> _Assigned task_:
Set every entry down again precisely.
[Data shown]
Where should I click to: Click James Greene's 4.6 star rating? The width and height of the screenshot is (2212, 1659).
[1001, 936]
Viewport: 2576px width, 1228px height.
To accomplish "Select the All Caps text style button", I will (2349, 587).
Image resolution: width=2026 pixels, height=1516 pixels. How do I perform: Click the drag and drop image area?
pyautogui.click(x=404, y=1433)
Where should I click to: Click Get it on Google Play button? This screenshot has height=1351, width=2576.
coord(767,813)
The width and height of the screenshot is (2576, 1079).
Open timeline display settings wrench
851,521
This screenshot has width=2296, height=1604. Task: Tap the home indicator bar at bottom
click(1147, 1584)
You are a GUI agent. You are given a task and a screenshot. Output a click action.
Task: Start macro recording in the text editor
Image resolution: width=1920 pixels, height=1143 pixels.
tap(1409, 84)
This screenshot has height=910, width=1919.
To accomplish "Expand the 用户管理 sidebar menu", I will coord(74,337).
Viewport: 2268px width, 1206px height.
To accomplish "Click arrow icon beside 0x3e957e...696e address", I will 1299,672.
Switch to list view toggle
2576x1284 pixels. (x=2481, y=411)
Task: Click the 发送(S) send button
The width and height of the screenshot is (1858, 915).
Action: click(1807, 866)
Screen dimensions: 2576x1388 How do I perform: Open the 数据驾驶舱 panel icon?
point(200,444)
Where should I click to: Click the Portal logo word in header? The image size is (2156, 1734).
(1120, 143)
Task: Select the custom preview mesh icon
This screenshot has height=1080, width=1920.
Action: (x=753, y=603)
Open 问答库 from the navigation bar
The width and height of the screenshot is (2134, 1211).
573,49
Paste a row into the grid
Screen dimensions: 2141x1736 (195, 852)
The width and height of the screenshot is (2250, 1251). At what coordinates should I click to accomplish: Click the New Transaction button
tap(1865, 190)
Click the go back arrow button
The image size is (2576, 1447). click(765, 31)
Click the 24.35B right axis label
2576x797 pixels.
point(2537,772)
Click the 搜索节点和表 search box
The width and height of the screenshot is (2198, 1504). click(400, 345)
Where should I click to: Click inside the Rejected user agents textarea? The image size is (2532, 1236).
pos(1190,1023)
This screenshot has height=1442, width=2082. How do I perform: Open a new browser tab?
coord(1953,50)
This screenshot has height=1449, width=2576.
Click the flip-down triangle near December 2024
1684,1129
[/Data shown]
> _Solution to this problem_:
Where should I click to: Click James Greene's 4.6 star rating? The width and height of the screenshot is (2212, 1659).
[1001, 936]
Viewport: 2576px width, 1228px height.
To accomplish "Select the All Caps text style button", I will (2349, 587).
Image resolution: width=2026 pixels, height=1516 pixels. How do I perform: Click the drag and drop image area?
pyautogui.click(x=404, y=1433)
Where should I click to: Click Get it on Google Play button? This screenshot has height=1351, width=2576.
coord(767,813)
The width and height of the screenshot is (2576, 1079).
Open timeline display settings wrench
851,521
This screenshot has width=2296, height=1604. Task: Tap the home indicator bar at bottom
click(1147, 1584)
You are a GUI agent. You are given a task and a screenshot. Output a click action.
Task: Start macro recording in the text editor
Image resolution: width=1920 pixels, height=1143 pixels.
tap(1409, 84)
This screenshot has height=910, width=1919.
To accomplish "Expand the 用户管理 sidebar menu", I will coord(74,337).
Viewport: 2268px width, 1206px height.
To accomplish "Click arrow icon beside 0x3e957e...696e address", I will 1299,672.
Switch to list view toggle
2576x1284 pixels. (x=2481, y=411)
Task: Click the 发送(S) send button
The width and height of the screenshot is (1858, 915).
Action: click(1807, 866)
Screen dimensions: 2576x1388 How do I perform: Open the 数据驾驶舱 panel icon?
point(200,444)
Where should I click to: Click the Portal logo word in header? The image size is (2156, 1734).
(1120, 143)
Task: Select the custom preview mesh icon
This screenshot has height=1080, width=1920.
Action: (x=753, y=603)
Open 问答库 from the navigation bar
The width and height of the screenshot is (2134, 1211).
573,49
Paste a row into the grid
Screen dimensions: 2141x1736 (195, 852)
The width and height of the screenshot is (2250, 1251). At what coordinates should I click to accomplish: Click the New Transaction button
tap(1865, 190)
Click the go back arrow button
The image size is (2576, 1447). click(765, 31)
Click the 24.35B right axis label
2576x797 pixels.
point(2537,772)
Click the 搜索节点和表 search box
The width and height of the screenshot is (2198, 1504). click(400, 345)
Where should I click to: Click inside the Rejected user agents textarea? The image size is (2532, 1236).
pos(1190,1023)
This screenshot has height=1442, width=2082. How do I perform: Open a new browser tab?
coord(1953,50)
This screenshot has height=1449, width=2576.
Click the flip-down triangle near December 2024
1684,1129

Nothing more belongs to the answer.